Once you have all the information you need, then you need to come up with a menu that will fit your calculated needs. Now, the way I am doing this is not going to be for everybody, monotony will be an issue with some. My menu will remain consistent for at least a week before I make changes. I will make note of these changes as I go. My first week will consist of the following:


  • Breakfast:

3 scrambled eggs
2 pieces of bacon
1 cup of coffee with 2 Tbsp of heavy cream

Total estimated: 463 calories, 37g fat, 2g net carbs, 25g protein


  • Snack  1:
 1/2 of a hass avocado with light salt and pepper

Total estimated: 114 calories, 11g fat, 1 g net carbs, 1g protein


  •  Lunch:

1/2 cup of egg salad
4 romaine Lettuce Leaves
2 pieces of bacon
Total estimated: 262 calories, 21g fat, 1g net carbs, 16g protien
  • Snack 2:
2 packages of string cheese
Total estimated: 160 calories, 12g fat, 2g net carbs, 16g protein
  • Dinner
6 oz of rotisserie chicken
3/4 cup of cauliflower gratin
2 cups of chopped romaine lettuce
2 Tbsp of cesar salad dressing (sugar free or as close to it as you can find)
Total estimated: 677 calories, 48g fat, 5g net carbs, 50g protein
  • Dessert
2 squares of Ghirardelli 85% Chocolate

Total: 125 calories, 13g fat, 5g net carbs, 2g protein

Total estimated for the day: 1,801 calories, 142g fat, 16g net carbs, 110g protein 

To make things easier, you can also download this in PDF form here (Note: The total carbs on the PDF is off by 3). You can make variations as needed to suit your specific needs, this is what works for me.

Once you know what you will eat then it's time to check your pantries, fridge and cabinets to make sure you have everything you need. If you're like me, then you will most definitely need to go shopping. If not and you are stocked then you can go ahead and skip the next step, if not then you'll need to visit the-

Step 3: Grocery Store


I did my grocery shopping for the week on Monday (the 29th) and it consisted of the following:
Cauliflower
Cesar Dressing
Butter
Romaine Lettuce Heads
Sliced Pepper Jack Cheese
String Cheese
Three Pounds of Bacon
Heavy Cream
Coffee
Rotisserie Chicken
Avocados
Ghirardelli Chocolate Squares
and A LOT of eggs

What I needed for this diet but already had at my house:
Mayonnaise
Lemon Juice
Salt and Pepper
and that's it...(I really needed to go grocery shopping)

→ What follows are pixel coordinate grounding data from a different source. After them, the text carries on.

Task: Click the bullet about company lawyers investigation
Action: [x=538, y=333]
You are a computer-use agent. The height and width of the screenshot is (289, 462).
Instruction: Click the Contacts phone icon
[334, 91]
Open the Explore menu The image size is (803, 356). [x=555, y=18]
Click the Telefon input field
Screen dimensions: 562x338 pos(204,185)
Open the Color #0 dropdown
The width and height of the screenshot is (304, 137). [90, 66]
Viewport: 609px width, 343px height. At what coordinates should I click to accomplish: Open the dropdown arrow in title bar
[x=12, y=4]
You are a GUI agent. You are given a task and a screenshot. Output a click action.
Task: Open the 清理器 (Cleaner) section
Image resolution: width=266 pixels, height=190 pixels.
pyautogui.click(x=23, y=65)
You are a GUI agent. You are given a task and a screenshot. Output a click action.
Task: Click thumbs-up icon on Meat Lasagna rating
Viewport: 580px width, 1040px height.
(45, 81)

In my state (Delaware) all this set me back about $110. Keeping in mind that this is going to be breakfast, lunch and dinner for the next week or so it's not too bad. Like I stated above, I will eat the same three meals and snacks for a whole week. The workouts will vary to spike my motivation but not the food! It makes it easier on my wallet. 

So let's get to it!
Step 4: Workouts
For the first week my body will be adjusting to the new way it gets energy. In order to reduce the amount of side effects I will NOT do my regular work out the first week. Once my energy levels out I will start my routine. I will only do high intensity interval training and stretches during the weekend. Once I get into the second week I will update this page with my workouts.

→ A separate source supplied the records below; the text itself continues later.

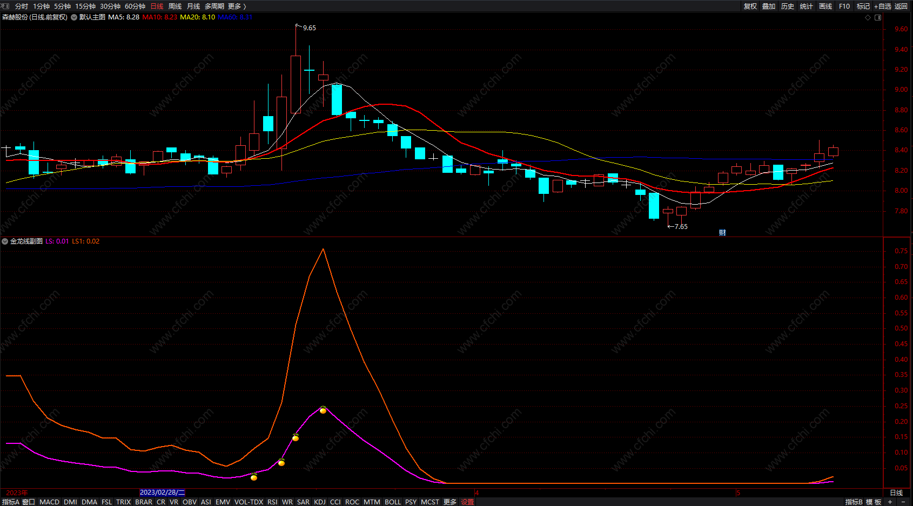Viewport: 913px width, 506px height.
Task: Toggle the 叠加 overlay option
Action: pos(769,6)
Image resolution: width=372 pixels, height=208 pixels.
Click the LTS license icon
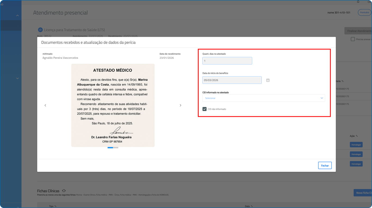40,30
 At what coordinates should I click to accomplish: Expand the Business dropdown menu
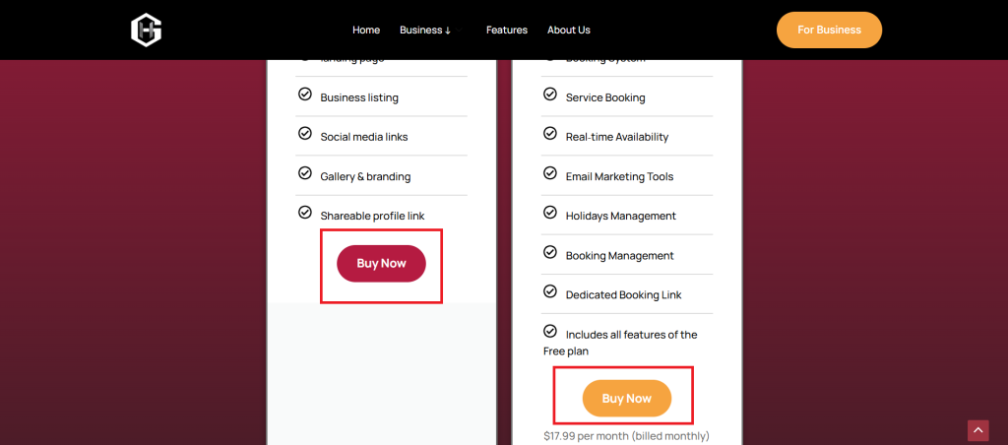click(425, 31)
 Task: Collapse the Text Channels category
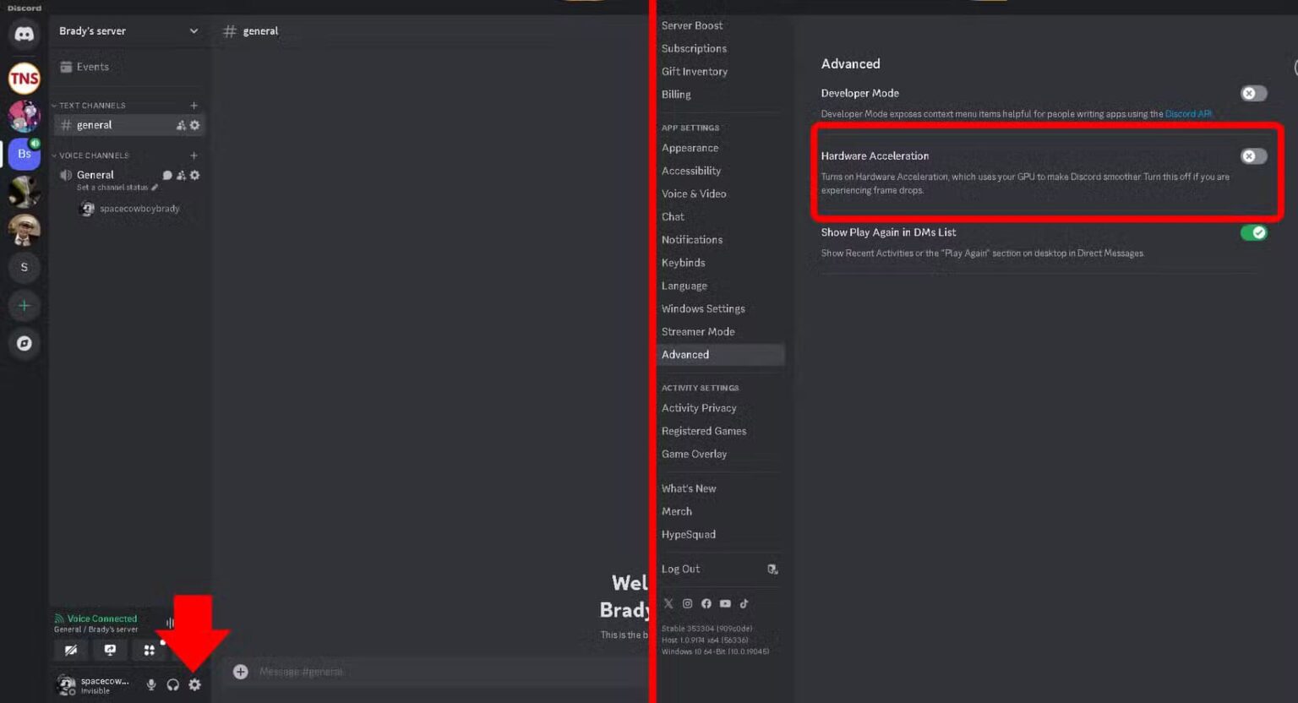tap(91, 106)
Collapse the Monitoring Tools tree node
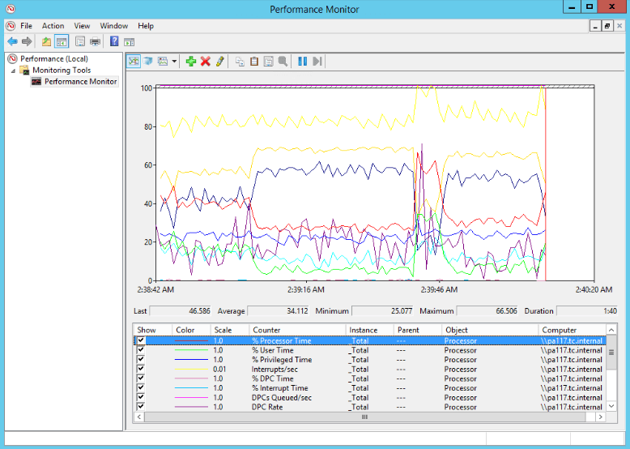This screenshot has width=630, height=449. pos(13,71)
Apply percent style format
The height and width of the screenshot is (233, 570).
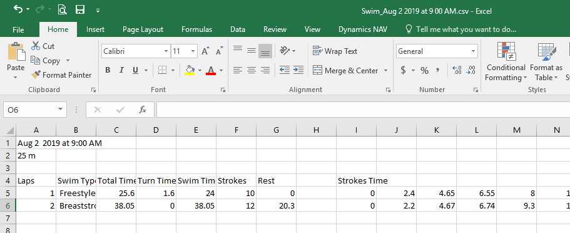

For the high intensity training I will run on a treadmill in the following way:

- 5 min. of warm up (after stretching properly, don't want to pull anything) light to moderate jog
- 5 min. of increased speed where I am comfortable running
- 30 seconds of sprinting as fast as I possibly can
- 4.5 min. of slowing back down to comfortable pace
- 30 seconds of sprinting as fast as I possibly can
- 4.5 min. of slowing back down to comfortable pace
- 30 seconds of sprinting as fast as I possibly can
- 4.5 min. of slowing back down to comfortable pace
- 30 seconds of sprinting as fast as I possibly can
- 4.5 min. of slowing down to cool down my body until I come to a stop (Important: don't just stop running without cooling down)
Total time - 30 minutes 

When on this diet, while exercising or not, make sure you drink plenty of water. All through out the day you should always be well hydrated because your body does not retain water the same way when you're in Ketosis. If you don't like the taste of water, add some calorie free flavoring in your drink. There are tons of them out there. Just make sure you drink enough water! It really can't be stressed enough.

Well that's pretty much everything you need to get started. I'll record my progress as I go. If you decide to do this as well let me know how it goes for you!